In addition to the complexity due to the large variety of molecules with different properties, the phospholipids in red cells are organized in a specific and asymmetric fashion across the phospholipid bilayer. Such asymmetric distribution is found in all plasmamembranes and the loss of this organization with the exposure of phosphatidylserine (PS) has major physiologic consequences.

PS exposure requires inhibition of the flipase as well as activation of the scrambling process, possibly by elevation of intracellular calcium, and the involvement of signal transduction molecules such as protein kinase C (PKC). While PS exposure has been recognized as an early step in apoptosis, the mechanisms that lead to this exposure have not been elucidated. We feel that a better understanding of the exposure of PS in RBC will also render information of PS exposure in the plasma membrane of other cells and as such shed light on an important step in programmed cell death.

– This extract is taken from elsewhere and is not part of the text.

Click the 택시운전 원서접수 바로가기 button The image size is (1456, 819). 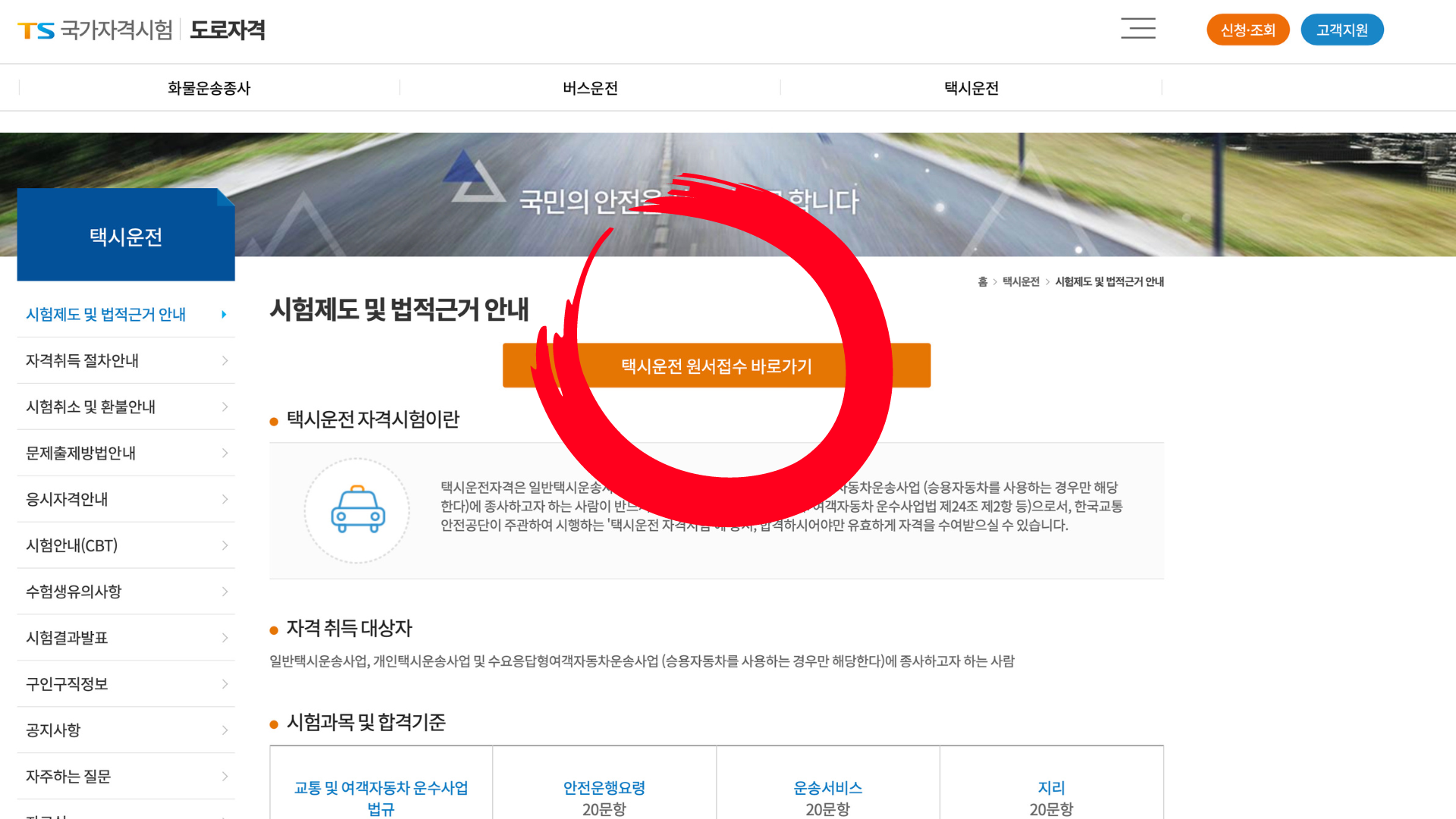pos(716,366)
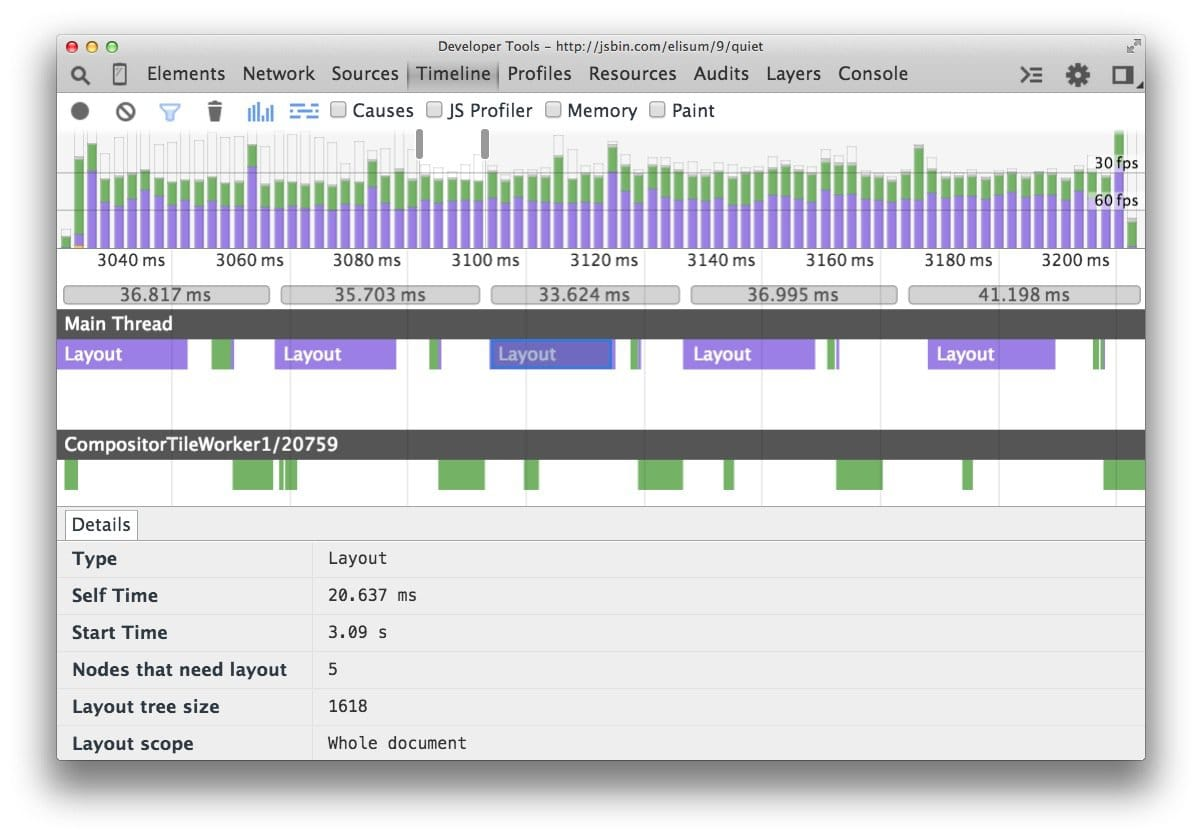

In steady state, the choline containing phospholipids, sphingomyelin (SM) and phosphatidylcholine (PC) are mainly found on the outside of the bilayer while the aminophospholipds are mainly (phosphatidylethanol-amine, PE), or exclusively (phospha-tidylserine, PS), found in the inner monolayer. This organization is maintained by an active set of transport sytems that "flip" and "flop" phospholipids across the membrane. The flipase actively transports aminophospholipids from outer to inner monolayer, while the scramblase, when activated, moves all phospholipids in both direction, thereby scrambling the distribution. PS exposed on the surface forms a docking site for hemostatic factors such as the prothrombinase complex, factor Xa, Va, and II. In addtion, PS is recognized by macrophages and interacts with proteins such as annexin (AV).